Introducing Hadoop into one’s organization
Here are some important factors to consider when dealing with Hadoop:
- Plan: There were people who jumped into this thinking it to be two feet and found it to be ten. So it is important to plan, but at the same time don’t boil the ocean. Don’t take all your data and think we have to create a massive data. Just find some meaningful set of data make it a short project and look for help because you don’t have to do it all yourself. There are a number of resources out there to make things easy for you.
And there isn’t just wisdom in crowds there is wisdom in the cloud as well; so what companies like Amazon have done is taken their EC3 and S2 infrastructure and have created an on-demand service. So you don’t have to go and store the infrastructure and make any investment; you can spin up a Hadoop cluster and spend 10 cents on to several hours of cycles on Hadoop. There are customers today who have 5-6yrs of weblogs on S3. With the elastic MapReduce service, what they can do is do large scale analytics with products on top of that with data in-situ very easily.
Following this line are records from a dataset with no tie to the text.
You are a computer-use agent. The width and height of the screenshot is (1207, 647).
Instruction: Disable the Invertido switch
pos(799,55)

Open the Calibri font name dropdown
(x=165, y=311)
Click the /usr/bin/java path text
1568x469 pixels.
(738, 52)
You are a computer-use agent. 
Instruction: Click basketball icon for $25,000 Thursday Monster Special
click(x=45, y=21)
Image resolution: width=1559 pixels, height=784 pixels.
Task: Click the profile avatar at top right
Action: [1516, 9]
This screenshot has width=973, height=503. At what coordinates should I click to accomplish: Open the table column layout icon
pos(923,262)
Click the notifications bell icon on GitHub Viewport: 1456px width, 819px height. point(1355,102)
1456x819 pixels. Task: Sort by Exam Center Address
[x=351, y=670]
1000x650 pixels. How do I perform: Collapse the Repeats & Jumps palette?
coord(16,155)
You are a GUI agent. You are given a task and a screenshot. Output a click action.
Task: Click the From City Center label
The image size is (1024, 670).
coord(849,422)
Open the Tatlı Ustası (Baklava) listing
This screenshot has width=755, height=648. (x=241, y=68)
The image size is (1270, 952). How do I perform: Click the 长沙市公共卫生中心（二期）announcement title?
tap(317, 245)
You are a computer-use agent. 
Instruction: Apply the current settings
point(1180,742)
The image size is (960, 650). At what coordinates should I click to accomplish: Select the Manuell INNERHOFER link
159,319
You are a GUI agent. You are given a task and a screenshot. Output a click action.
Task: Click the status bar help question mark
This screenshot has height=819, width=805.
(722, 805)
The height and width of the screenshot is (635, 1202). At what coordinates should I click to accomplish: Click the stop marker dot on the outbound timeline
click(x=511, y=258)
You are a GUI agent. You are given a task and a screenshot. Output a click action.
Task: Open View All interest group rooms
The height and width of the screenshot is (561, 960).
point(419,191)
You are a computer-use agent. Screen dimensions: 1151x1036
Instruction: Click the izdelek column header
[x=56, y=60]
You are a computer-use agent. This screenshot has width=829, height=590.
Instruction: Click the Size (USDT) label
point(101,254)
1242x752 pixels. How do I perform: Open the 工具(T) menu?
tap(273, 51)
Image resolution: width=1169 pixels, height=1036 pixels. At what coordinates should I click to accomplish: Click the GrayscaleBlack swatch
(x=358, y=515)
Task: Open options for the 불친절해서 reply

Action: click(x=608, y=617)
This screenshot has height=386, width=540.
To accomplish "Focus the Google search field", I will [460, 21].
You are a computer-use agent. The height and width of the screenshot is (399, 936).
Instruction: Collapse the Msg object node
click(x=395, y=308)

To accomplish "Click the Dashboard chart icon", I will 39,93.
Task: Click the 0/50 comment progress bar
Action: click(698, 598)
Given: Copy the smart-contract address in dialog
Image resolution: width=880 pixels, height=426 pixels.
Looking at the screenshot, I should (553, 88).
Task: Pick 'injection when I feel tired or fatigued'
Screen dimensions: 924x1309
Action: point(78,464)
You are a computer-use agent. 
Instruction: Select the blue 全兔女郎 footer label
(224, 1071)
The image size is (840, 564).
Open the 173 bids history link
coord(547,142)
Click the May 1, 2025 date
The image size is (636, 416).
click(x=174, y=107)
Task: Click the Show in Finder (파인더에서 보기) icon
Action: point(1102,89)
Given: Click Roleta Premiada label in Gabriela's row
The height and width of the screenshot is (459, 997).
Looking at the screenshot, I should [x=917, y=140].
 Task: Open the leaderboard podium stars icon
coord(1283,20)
- Democratize: In early technology environments what you see is really smart people getting exciting since they are the people who understand the technology. They really are the rocket scientists and we owe them a debt of thanks. But if we are going to move access to data to the people who are really going to need to do things with it and extract value from it you have to find ways to connect the data professionals, data scientists to it. Make sure that early on you have programmers and their job is to get the infrastructure in place and get the data on it and also to give you access to it.
- Equip the right people with the right tools: The current situation is that the right tools are coming to emerge so that one doesn’t have to worry with the dollar and hash prompts and command interfaces, SSH interfaces, and crude rudimentary interfaces. And these tools are connecting existing skill sets with the data and provide additional capabilities that allow you to go faster.
- Begin now: This doesn’t require any waiting around; others aren’t waiting around. People have extracted much from Hadoop and have optimized their businesses today to death. The one value they have not looked into is the value that is locked in their datasets. So businesses who are recognizing this are running faster. And if you haven’t started this yet, be sure your competitors have!
- Once you have begun don’t stop: Once you got a meaningful set of results from the short project that you might have started to test the usefulness of Hadoop looks at how to get to the next stage; keep planning and plan how to go faster.